— Ты поддатый что ли? Или устал с дороги? Иди, слушай! Расстраиваешь только! — он махнул рукой, потом добавил, — Хочешь кофе?
— Я книгу сажусь писать, Палыч. Мне одна знакомая баронесса присоветовала. Вот напишу, потом обратно попрошусь.
— О! Вы видали, Лев Николаич! — Ильин обернулся к бюсту Толстого, стоявшему на столе, — Ваша слава русским мальчикам покоя не дает. Дурья твоя башка: ухожу, ухожу… Творческий отпуск это называется. Оформлю, так и быть.
Азаров давно не видел шефа таким веселым и жалким.

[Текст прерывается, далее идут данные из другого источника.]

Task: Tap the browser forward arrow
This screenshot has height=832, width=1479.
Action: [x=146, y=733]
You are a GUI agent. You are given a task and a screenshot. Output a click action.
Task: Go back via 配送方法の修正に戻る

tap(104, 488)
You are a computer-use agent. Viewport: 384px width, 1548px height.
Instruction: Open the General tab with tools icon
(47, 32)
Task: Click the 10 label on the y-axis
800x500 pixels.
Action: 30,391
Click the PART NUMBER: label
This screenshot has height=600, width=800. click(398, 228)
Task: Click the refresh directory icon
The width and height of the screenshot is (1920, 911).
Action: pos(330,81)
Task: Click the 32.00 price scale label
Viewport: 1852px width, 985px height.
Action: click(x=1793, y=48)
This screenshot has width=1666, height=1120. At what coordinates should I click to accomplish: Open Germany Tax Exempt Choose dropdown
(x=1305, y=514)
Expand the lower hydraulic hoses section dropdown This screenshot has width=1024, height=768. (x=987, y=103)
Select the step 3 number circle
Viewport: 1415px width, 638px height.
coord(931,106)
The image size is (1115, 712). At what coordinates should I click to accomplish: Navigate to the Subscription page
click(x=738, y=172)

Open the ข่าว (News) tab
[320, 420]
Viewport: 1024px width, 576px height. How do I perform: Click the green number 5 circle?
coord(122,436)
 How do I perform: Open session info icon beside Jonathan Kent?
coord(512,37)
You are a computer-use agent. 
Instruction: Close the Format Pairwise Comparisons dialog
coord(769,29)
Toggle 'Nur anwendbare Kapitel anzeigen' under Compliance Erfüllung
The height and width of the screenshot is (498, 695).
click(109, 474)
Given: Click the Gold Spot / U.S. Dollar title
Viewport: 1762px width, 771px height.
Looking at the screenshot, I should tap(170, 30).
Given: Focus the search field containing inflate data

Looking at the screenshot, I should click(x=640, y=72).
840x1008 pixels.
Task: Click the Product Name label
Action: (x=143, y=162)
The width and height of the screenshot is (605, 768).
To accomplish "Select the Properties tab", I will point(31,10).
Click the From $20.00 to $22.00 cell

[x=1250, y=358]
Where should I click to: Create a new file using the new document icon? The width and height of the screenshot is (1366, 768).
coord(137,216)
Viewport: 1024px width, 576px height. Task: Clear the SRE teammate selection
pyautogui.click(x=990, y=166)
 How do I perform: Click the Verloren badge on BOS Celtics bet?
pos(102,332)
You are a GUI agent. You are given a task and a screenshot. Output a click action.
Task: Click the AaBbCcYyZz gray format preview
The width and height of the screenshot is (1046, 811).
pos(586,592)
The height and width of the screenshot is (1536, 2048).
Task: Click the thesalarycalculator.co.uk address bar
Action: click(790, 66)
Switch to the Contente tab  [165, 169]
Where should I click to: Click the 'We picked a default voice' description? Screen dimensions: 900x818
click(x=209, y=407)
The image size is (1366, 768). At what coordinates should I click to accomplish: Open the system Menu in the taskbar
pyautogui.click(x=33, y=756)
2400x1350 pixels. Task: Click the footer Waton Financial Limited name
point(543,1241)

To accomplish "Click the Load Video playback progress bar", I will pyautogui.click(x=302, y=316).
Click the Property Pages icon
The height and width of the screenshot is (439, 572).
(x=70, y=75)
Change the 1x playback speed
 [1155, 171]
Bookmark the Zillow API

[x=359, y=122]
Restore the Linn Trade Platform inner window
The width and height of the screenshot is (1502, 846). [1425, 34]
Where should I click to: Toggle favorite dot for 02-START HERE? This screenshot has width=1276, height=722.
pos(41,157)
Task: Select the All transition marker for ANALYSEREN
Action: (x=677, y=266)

Ему показалось, что за эти четыре дня старик сдал, как будто на нем воду возили.
— Да ты чего, батя, — он подошел к Ильину вплотную, как недавно подходил к картине Виктории, — ты чего?..
Ильин тихо как-то, по-особому проникновенно посмотрел на него влажными глазами, уперся лбом в его плечо и сказал только: «Валяй, сынок».
Детство Вероники
(Тридцатые годы)
Она вбежала в дом, скинула валенки, не обмахнув их веником, потом принялась разматывать платок, платок не поддавался: узел уж больно крепко завязан, она уже взмокшая от духоты и раздражения, дрожащими руками пыталась растянуть, разорвать, стащить через голову — все никак. Тогда она, топнув ногой, перекрутила платок вокруг шеи узлом вперед, впилась зубами в серый пух, потащила на себя, а непослушными замерзшими пальцами в другую сторону, узел нехотя поддался и разъехался. Она откинула со злобой платок, уже неровно втягивая в себя воздух и прерывисто выдыхая, чувствуя, как ком отчаяния катится на нее откуда-то с полатей, грудь ее задергалась, она скинула шубу прямо на пол, да еще назло кому-то ногой ее поддала и, тихо пройдя в свою комнату мимо возящейся у печки матери, закрыла за собой дверь и бросилась на кровать, вспрыгнула на ее пружинистое брюхо — горка подушек обрушилась на ее косички, как снежная лавина. И тогда она затряслась и приглушенно завыла.
— Вика, — крикнула Елизавета Степановна, — руки иди мой. Что ты тут устроила.
Она с ужасом и злостью предчувствовала, что сейчас мать войдет и начнет приставать, разбираться, задавать вопросы о неважных, незначимых, пустых вещах, об отметках, станет спрашивать про слезы, потом пожмет плечами, обидится на ответное молчание дочери, предположит плохую отметку и еще упрекнет, назовет неучем. Эта фантазия тут же взбесила ее, и она еще сильнее зарыдала в покрывало.
Но Елизавета Степановна не вошла. Она почувствовала, что дочь снова пришла из школы на взводе, и решила непременно сходить к классному руководителю, узнать, что там такое происходит. С некоторых пор у них установились доверительные отношения. Иван Петрович был, пожалуй, единственным человеком в станице, кто не упрекал ее за единоличие, за кулаческое прошлое. Она молча собрала вещи, разбросанные по сеням, зачерпнула воды из ведра, поставила чайник, а сама все думала, думала, горевала.
Только к вечеру Вика вышла в столовую, понурая, молчаливая. Нос и веки ее были опухшие, натертые.
— Ты бы умылась, пока я борщ разогреваю.
Девочка поджала губы и напряженно посмотрела на мать. Ей вдруг стало до боли жалко ее. Словно она сама чем-то непозволительным оскорбила мать, а теперь ее раздирало раскаяние.
— Отец-то с Ванькой когда приезжают, — спросила она еле ворочая губами.
— Сегодня мы одни ночуем, как королевы. Да вряд ли в городе у них что и получится, приедут злые. Когда это было, чтобы запчасти за просто так выписывали? К ним на вшивой козе не подъедешь.
Вика снова поджала губы, положила подбородок на ладошки, локти уткнула в скатерть. Посмотрела на печку: там не шевелясь лежало человеческое существо, о котором домашние вспоминали изредка.
Мать перехватила взгляд.
— Сегодня нас опять навещали. Бабка уже полуживая, а те все прутся, совести нет.
— Тихон?
Последнее время Матрену Захаровну и Елизавету Степановну пытались зазвать то на заседание партийной ячейки, то на актив колхоза, то на общее собрание. Посыльным у тех и других был Тихон Толстой, управский писарь. Мужичок нагловатый, балагуристый. Через эту свою наглость он уже себе второй дом строил. А жил покамест в старом, отобранном у Матрены Захаровны семь лет назад, еще до высылки.